“Let’s wake up to the importance of sleep”, recently headlined the prestigious scientific magazine The Lancet. Humans devote a third of their life to sleep, but this activity is barely taken into account by the medical profession and by the public authorities. However, a very large number of studies have shown in recent years the essential role of sleep in health.
But doctors who, during a consultation, ask their patients if they sleep well are still rare. And for the unfortunates who answer no – more and more numerous according to the surveys of Public Health France –, it is difficult to obtain effective care.
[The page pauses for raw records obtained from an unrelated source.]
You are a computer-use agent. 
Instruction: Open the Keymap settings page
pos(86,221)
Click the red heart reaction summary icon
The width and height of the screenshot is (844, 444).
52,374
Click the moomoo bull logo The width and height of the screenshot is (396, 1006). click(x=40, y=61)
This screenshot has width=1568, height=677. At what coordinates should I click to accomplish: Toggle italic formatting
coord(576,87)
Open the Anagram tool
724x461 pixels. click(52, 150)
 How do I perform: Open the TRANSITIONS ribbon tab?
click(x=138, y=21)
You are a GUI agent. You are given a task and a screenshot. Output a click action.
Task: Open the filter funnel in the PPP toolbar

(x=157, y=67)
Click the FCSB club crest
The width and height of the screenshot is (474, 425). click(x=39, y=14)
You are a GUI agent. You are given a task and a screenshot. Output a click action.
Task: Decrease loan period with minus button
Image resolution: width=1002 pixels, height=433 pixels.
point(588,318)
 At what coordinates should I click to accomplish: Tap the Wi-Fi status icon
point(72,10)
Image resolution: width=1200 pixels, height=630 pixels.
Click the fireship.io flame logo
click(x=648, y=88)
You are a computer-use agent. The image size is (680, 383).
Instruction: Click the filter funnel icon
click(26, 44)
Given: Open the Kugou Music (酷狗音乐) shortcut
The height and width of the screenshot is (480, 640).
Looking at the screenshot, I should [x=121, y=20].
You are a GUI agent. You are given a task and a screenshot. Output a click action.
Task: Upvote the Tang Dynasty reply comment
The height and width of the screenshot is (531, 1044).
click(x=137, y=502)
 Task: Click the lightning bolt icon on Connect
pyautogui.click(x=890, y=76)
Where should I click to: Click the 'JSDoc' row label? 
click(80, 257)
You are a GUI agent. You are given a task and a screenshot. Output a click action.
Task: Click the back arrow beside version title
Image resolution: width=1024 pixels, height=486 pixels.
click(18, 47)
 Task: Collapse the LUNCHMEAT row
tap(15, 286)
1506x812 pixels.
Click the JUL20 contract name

It does exist, however: it is cognitive and behavioral therapy (CBT). Supply, however, remains desperately low in the face of the vast need.
Good news, a new drug will arrive soon, which can relieve some of the insomniacs. Eventually, CBT applications will also offer a first level of response to suffering patients. These two real advances, however, should not make us forget the need to increase the number of professionals trained in this method – an issue that is currently totally neglected by the public authorities.
Likewise, specialists have long awaited an official campaign on the basic rules of sleep hygiene, and the importance of getting enough sleep. A request to which the health authorities are slow to respond. “With staggered hours, night work, stores and gyms open later and later, TV series accessible 24 hours a day, we collectively continue to see the night as a space to be conquered. rather than to preserve. Communicating about sleep is also going against all that”, whispered an expert. The quality of our nights is not just a personal question: it is also eminently political.